Q) NIWA is the Crown’s lead aquaculture research institute – where does Plant and Food fit in?
A) NIWA receives Core Purpose funding for aquaculture production research – and over the past few years it has focussed primarily on fin-fish production research. Plant and Food receives Core Purpose Funding for seafood-food based research – whether that seafood is harvested from the wild or produced on farm. Obviously the two CRIs work in areas that are closely aligned, and the best outcomes for industry are achieved when scientists from the two organisations work together.
Q) What are your priorities in the new role?

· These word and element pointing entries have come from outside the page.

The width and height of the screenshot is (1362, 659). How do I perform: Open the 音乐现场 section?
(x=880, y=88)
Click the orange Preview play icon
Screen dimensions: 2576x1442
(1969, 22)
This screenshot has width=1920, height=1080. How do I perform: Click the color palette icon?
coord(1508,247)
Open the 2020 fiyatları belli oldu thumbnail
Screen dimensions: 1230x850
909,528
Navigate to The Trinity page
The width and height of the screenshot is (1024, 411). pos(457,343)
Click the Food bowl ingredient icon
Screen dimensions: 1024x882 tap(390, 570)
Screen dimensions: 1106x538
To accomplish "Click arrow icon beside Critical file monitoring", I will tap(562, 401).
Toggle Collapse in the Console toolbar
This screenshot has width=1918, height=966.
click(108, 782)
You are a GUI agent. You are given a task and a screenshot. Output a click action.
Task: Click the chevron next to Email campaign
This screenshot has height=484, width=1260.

A) This role focuses on the broader seafood sector – so while I have been working with the aquaculture sector for many years it has been a while since I had much to do with the fisheries side of things (last time was when I worked for FRST and looked after Fisheries and Aquaculture contracts). My first priority will be to find out from the industry what their priorities are for science, and how Plant and Food can ensure it is delivering what the industry needs today, as well as in the future. I will also be spending a fair bit of time finding out more about the science undertaken at Plant and Food, and looking for ways that Plant and Food, NIWA and Cawthron can build on existing relationships to build strong research programmes focussed on supporting sustainable development of the seafood industry.